Search code examples
arraysmongodbmongodb-queryaggregation-frameworkmongodb-.net-driver

MongoDB query to transform documents


I have the documents structured in MongoDB 6.0 as below:

[
    {
        "_id" : ObjectId("6555a7d7c2d9de74abb09de8"),
        "tagName" : "tag1",
        "tagValue" : "value1",
        "categories" : [
            "Category-1"
        ],
        "otherField1" : [],
        "otherField2" : "something-else-1"
    },
    {
        "_id" : ObjectId("6555a865c2d9de74abb09de9"),
        "tagName" : "tag2",
        "tagValue" : "value2",
        "categories" : [
            "Category-1",
            "Category-2"
        ],
        "otherField1" : [],
        "otherField2" : "something-else-2"
    },
    {
        "_id" : ObjectId("6555c652c2d9de74abb09df2"),
        "tagName" : "tag3",
        "tagValue" : "value3",
        "categories" : [
            "Category-2",
            "Category-3",
        ],
        "otherField1" : [],
        "otherField2" : "something-else-3"
    }
]

I would like to transform them as per the below structure.

[
    {
        "category" : "Category-1",
        "tags" : [
            {
                "name" : "tag1",
                "value" : "value1"
            },
            {
                "name" : "tag2",
                "value" : "value2"
            }
        ]
    },
    {
        "category" : "Category-2",
        "tags" : [
            {
                "name" : "tag2",
                "value" : "value2"
            },
            {
                "name" : "tag3",
                "value" : "value3"
            }
        ]
    },
    {
        "category" : "Category-3",
        "tags" : [
            {
                "name" : "tag3",
                "value" : "value3"
            }
        ]
    }
]

I used the $unwind and $group operators but was unable to get the final result.
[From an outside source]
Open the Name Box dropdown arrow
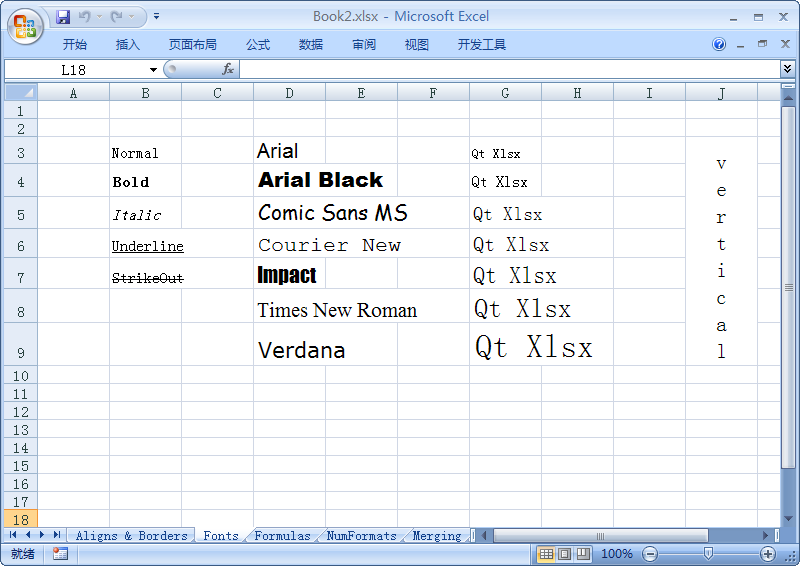This screenshot has height=566, width=800. coord(153,69)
Any help is appreciated.

PS: At the end, I have to translate the MongoDB query using C#/.NET 7 driver.


Solution

  • Yes, your query should contains $unwind and $group stages.

    db.collection.aggregate([
      {
        $unwind: "$categories"
      },
      {
        $group: {
          _id: "$categories",
          tags: {
            $push: {
              name: "$tagName",
              value: "$tagValue"
            }
          }
        }
      },
      {
        $project: {
          _id: 0,
          category: "$_id",
          tags: 1
        }
      }
    ])
    

    For the MongoDB .NET Driver syntax, you should create models for the unwind and projection/result.

    Example:

    public class RootModel
    {
        public ObjectId Id { get; set; }
        public string TagName { get; set; }
        public string TagValue { get; set; }
        public List<string> Categories { get; set; }
        public List<string> OtherField1 { get; set; }
        public string OtherField2 { get; set; }
    }
    
    public class UnwindRootModel
    {
        public ObjectId Id { get; set; }
        public string TagName { get; set; }
        public string TagValue { get; set; }
        public string Categories { get; set; }
        public List<string> OtherField1 { get; set; }
        public string OtherField2 { get; set; }
    }
    
    [BsonNoId]
    public class ResultModel
    {
        public string Category { get; set; }
        public List<TagModel> Tags { get;set; }
    }
    
    [BsonNoId]
    public class TagModel
    {
        public string Name { get; set; }
        public string Value { get; set; }
    }
    

    Before querying from the collection, as your document's fields are in camel case, either you need to specify the field name as camel case to the classes' properties via [BsonElement] attribute or you should register the camel case pack.

    var pack = new ConventionPack();
    pack.Add(new CamelCaseElementNameConvention());
    ConventionRegistry.Register("camel case", pack, t => true);
    

    With Aggregate Fluent:

    var result = await _collection.Aggregate()
        .Unwind<RootModel, UnwindRootModel>(x => x.Categories)
        .Group(x => x.Categories,
            g => new ResultModel
            {
                Category = g.Key,
                Tags = g.Select(y => new TagModel
                {
                    Name = y.TagName,
                    Value = y.TagValue
                }).Distinct().ToList()
            })
        .ToListAsync();
    

    enter image description here

    If you face difficulties in writing the Aggregate Fluent query, you can provide the raw query with MongoDB Compass.

    Update: As mentioned by the post owner to remove the duplicate tags, apply .Distinct() to the Tags list in Aggregate Fluent/LINQ.